WHAT YOU SHOULD DO: I'd like the data beneath this line reproduced exactly, without any of its images.

RECORDS FOR THIS TASK:
◆ ◆ ◆
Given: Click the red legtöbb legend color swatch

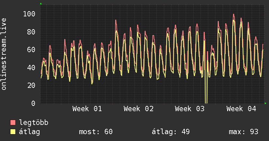Looking at the screenshot, I should [13, 123].
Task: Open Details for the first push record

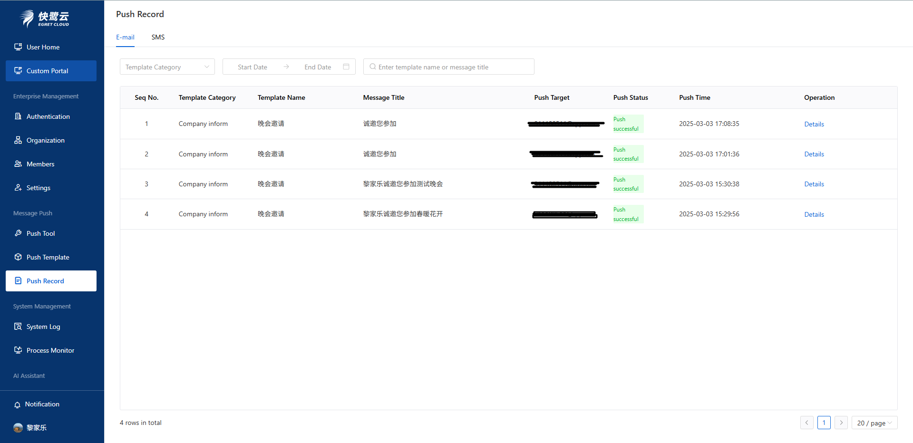Action: pos(814,124)
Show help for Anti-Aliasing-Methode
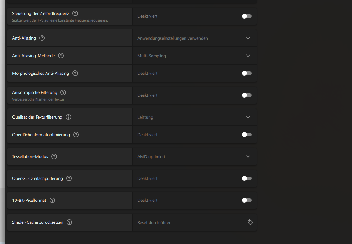 pyautogui.click(x=61, y=56)
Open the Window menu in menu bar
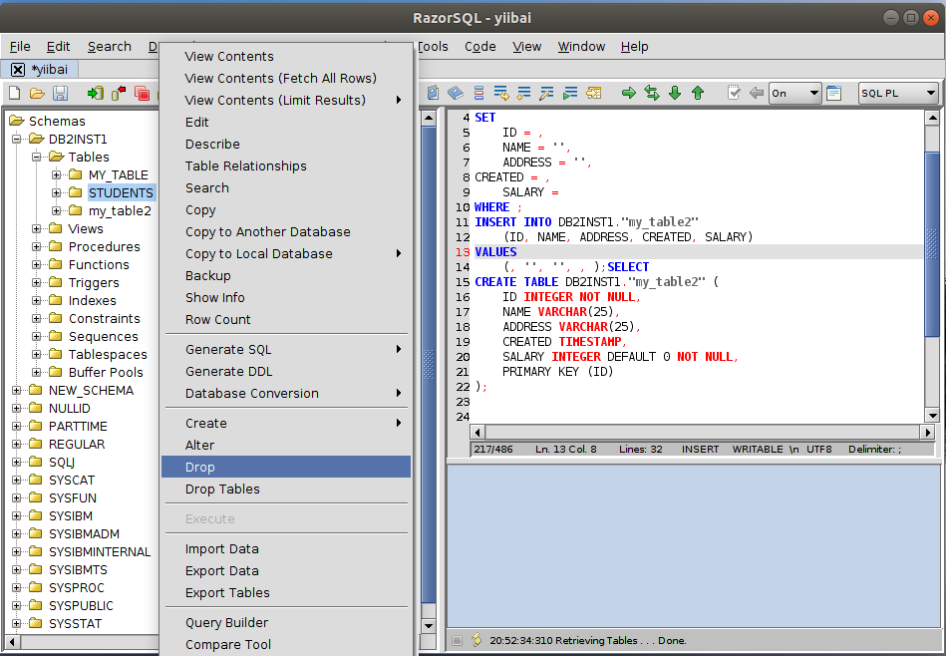Screen dimensions: 946x656 point(581,46)
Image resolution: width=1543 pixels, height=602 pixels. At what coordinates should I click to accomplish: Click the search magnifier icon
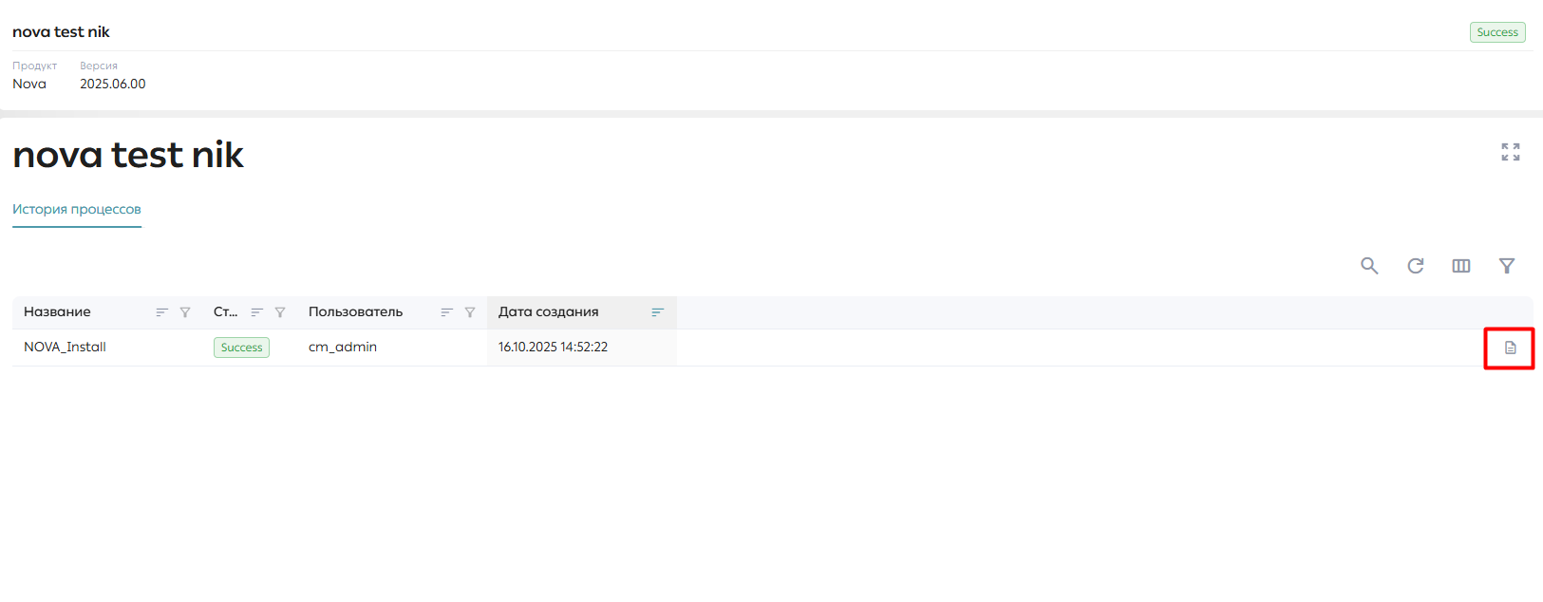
◆ ◆ ◆
TASK RESULT:
Given: Click the red legtöbb legend color swatch

Looking at the screenshot, I should [13, 123].
Task: Open Details for the first push record

Action: pos(814,124)
Show help for Anti-Aliasing-Methode
 pyautogui.click(x=61, y=56)
Open the Window menu in menu bar
Screen dimensions: 946x656 point(581,46)
Image resolution: width=1543 pixels, height=602 pixels. At what coordinates should I click to accomplish: Click the search magnifier icon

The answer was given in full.